*Activity*. Output the listing below verbatim.

*Dataset entries*.
□ □ □

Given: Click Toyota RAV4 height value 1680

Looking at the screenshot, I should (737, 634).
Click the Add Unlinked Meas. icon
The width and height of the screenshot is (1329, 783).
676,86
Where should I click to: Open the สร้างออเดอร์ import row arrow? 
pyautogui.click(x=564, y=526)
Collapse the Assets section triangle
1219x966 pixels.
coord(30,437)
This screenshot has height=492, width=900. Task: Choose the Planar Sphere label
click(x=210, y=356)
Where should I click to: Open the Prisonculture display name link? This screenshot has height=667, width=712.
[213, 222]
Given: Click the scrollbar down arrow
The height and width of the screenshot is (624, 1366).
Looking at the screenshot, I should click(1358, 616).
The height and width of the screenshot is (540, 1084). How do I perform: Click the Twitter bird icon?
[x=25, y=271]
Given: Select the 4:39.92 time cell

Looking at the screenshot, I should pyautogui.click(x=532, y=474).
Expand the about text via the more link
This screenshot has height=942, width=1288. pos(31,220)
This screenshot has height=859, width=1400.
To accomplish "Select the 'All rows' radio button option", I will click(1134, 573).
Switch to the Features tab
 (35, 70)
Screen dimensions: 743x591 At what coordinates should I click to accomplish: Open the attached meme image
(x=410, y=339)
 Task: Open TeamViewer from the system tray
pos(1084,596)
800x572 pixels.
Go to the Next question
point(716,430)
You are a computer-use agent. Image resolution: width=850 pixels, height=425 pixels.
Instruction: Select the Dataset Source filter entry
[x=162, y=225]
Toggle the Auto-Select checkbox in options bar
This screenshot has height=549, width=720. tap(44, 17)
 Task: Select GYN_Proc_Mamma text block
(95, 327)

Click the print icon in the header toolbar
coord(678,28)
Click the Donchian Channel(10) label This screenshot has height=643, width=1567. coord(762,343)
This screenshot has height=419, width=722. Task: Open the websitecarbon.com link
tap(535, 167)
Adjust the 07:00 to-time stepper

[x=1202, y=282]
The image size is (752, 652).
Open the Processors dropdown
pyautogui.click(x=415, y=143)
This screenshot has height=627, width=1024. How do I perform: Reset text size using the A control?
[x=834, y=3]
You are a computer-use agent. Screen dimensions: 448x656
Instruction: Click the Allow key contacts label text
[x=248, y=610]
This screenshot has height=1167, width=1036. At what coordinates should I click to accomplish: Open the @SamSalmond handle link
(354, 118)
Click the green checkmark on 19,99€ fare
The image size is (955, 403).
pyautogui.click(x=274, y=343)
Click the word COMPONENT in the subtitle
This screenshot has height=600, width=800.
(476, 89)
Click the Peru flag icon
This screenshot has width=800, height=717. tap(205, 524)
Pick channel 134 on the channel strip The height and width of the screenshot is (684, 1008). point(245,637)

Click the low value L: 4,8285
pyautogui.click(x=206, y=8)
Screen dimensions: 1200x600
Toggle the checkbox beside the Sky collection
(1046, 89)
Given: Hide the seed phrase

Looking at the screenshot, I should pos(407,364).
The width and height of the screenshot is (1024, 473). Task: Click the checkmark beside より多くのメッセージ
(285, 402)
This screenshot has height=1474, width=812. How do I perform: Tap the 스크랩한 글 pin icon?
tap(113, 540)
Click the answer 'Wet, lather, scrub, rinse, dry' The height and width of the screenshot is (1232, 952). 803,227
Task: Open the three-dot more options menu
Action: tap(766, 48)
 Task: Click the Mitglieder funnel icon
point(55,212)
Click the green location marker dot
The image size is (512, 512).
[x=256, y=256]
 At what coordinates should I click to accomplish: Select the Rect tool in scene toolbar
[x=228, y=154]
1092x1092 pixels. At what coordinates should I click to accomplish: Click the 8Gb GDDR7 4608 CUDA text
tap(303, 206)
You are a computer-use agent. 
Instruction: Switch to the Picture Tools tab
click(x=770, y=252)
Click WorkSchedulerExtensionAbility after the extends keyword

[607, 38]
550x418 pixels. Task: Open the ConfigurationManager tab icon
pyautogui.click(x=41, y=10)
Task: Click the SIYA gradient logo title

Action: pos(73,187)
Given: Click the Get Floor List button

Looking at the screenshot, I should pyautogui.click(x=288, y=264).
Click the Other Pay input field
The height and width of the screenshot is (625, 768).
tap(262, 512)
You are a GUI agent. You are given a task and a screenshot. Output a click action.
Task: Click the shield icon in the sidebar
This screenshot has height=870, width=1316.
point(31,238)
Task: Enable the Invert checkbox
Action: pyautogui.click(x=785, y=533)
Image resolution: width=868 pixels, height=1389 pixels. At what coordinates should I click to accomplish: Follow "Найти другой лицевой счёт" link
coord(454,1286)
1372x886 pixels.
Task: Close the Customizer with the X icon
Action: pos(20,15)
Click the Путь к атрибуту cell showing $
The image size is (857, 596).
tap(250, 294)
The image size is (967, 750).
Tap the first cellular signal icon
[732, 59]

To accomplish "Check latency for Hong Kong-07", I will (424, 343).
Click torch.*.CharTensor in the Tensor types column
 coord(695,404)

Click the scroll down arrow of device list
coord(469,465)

□ □ □

*Completed task*.
Given: Click Toyota RAV4 height value 1680

Looking at the screenshot, I should (737, 634).
Click the Add Unlinked Meas. icon
The width and height of the screenshot is (1329, 783).
676,86
Where should I click to: Open the สร้างออเดอร์ import row arrow? 
pyautogui.click(x=564, y=526)
Collapse the Assets section triangle
1219x966 pixels.
coord(30,437)
This screenshot has height=492, width=900. Task: Choose the Planar Sphere label
click(x=210, y=356)
Where should I click to: Open the Prisonculture display name link? This screenshot has height=667, width=712.
[213, 222]
Given: Click the scrollbar down arrow
The height and width of the screenshot is (624, 1366).
Looking at the screenshot, I should click(1358, 616).
The height and width of the screenshot is (540, 1084). How do I perform: Click the Twitter bird icon?
[x=25, y=271]
Given: Select the 4:39.92 time cell

Looking at the screenshot, I should pyautogui.click(x=532, y=474).
Expand the about text via the more link
This screenshot has height=942, width=1288. pos(31,220)
This screenshot has height=859, width=1400.
To accomplish "Select the 'All rows' radio button option", I will click(1134, 573).
Switch to the Features tab
 (35, 70)
Screen dimensions: 743x591 At what coordinates should I click to accomplish: Open the attached meme image
(x=410, y=339)
 Task: Open TeamViewer from the system tray
pos(1084,596)
800x572 pixels.
Go to the Next question
point(716,430)
You are a computer-use agent. Image resolution: width=850 pixels, height=425 pixels.
Instruction: Select the Dataset Source filter entry
[x=162, y=225]
Toggle the Auto-Select checkbox in options bar
This screenshot has height=549, width=720. tap(44, 17)
 Task: Select GYN_Proc_Mamma text block
(95, 327)

Click the print icon in the header toolbar
coord(678,28)
Click the Donchian Channel(10) label This screenshot has height=643, width=1567. coord(762,343)
This screenshot has height=419, width=722. Task: Open the websitecarbon.com link
tap(535, 167)
Adjust the 07:00 to-time stepper

[x=1202, y=282]
The image size is (752, 652).
Open the Processors dropdown
pyautogui.click(x=415, y=143)
This screenshot has height=627, width=1024. How do I perform: Reset text size using the A control?
[x=834, y=3]
You are a computer-use agent. Screen dimensions: 448x656
Instruction: Click the Allow key contacts label text
[x=248, y=610]
This screenshot has height=1167, width=1036. At what coordinates should I click to accomplish: Open the @SamSalmond handle link
(354, 118)
Click the green checkmark on 19,99€ fare
The image size is (955, 403).
pyautogui.click(x=274, y=343)
Click the word COMPONENT in the subtitle
This screenshot has height=600, width=800.
(476, 89)
Click the Peru flag icon
This screenshot has width=800, height=717. tap(205, 524)
Pick channel 134 on the channel strip The height and width of the screenshot is (684, 1008). point(245,637)

Click the low value L: 4,8285
pyautogui.click(x=206, y=8)
Screen dimensions: 1200x600
Toggle the checkbox beside the Sky collection
(1046, 89)
Given: Hide the seed phrase

Looking at the screenshot, I should pos(407,364).
The width and height of the screenshot is (1024, 473). Task: Click the checkmark beside より多くのメッセージ
(285, 402)
This screenshot has height=1474, width=812. How do I perform: Tap the 스크랩한 글 pin icon?
tap(113, 540)
Click the answer 'Wet, lather, scrub, rinse, dry' The height and width of the screenshot is (1232, 952). 803,227
Task: Open the three-dot more options menu
Action: tap(766, 48)
 Task: Click the Mitglieder funnel icon
point(55,212)
Click the green location marker dot
The image size is (512, 512).
[x=256, y=256]
 At what coordinates should I click to accomplish: Select the Rect tool in scene toolbar
[x=228, y=154]
1092x1092 pixels. At what coordinates should I click to accomplish: Click the 8Gb GDDR7 4608 CUDA text
tap(303, 206)
You are a computer-use agent. 
Instruction: Switch to the Picture Tools tab
click(x=770, y=252)
Click WorkSchedulerExtensionAbility after the extends keyword

[607, 38]
550x418 pixels. Task: Open the ConfigurationManager tab icon
pyautogui.click(x=41, y=10)
Task: Click the SIYA gradient logo title

Action: pos(73,187)
Given: Click the Get Floor List button

Looking at the screenshot, I should pyautogui.click(x=288, y=264).
Click the Other Pay input field
The height and width of the screenshot is (625, 768).
tap(262, 512)
You are a GUI agent. You are given a task and a screenshot. Output a click action.
Task: Click the shield icon in the sidebar
This screenshot has height=870, width=1316.
point(31,238)
Task: Enable the Invert checkbox
Action: pyautogui.click(x=785, y=533)
Image resolution: width=868 pixels, height=1389 pixels. At what coordinates should I click to accomplish: Follow "Найти другой лицевой счёт" link
coord(454,1286)
1372x886 pixels.
Task: Close the Customizer with the X icon
Action: pos(20,15)
Click the Путь к атрибуту cell showing $
The image size is (857, 596).
tap(250, 294)
The image size is (967, 750).
Tap the first cellular signal icon
[732, 59]

To accomplish "Check latency for Hong Kong-07", I will (424, 343).
Click torch.*.CharTensor in the Tensor types column
 coord(695,404)

Click the scroll down arrow of device list
coord(469,465)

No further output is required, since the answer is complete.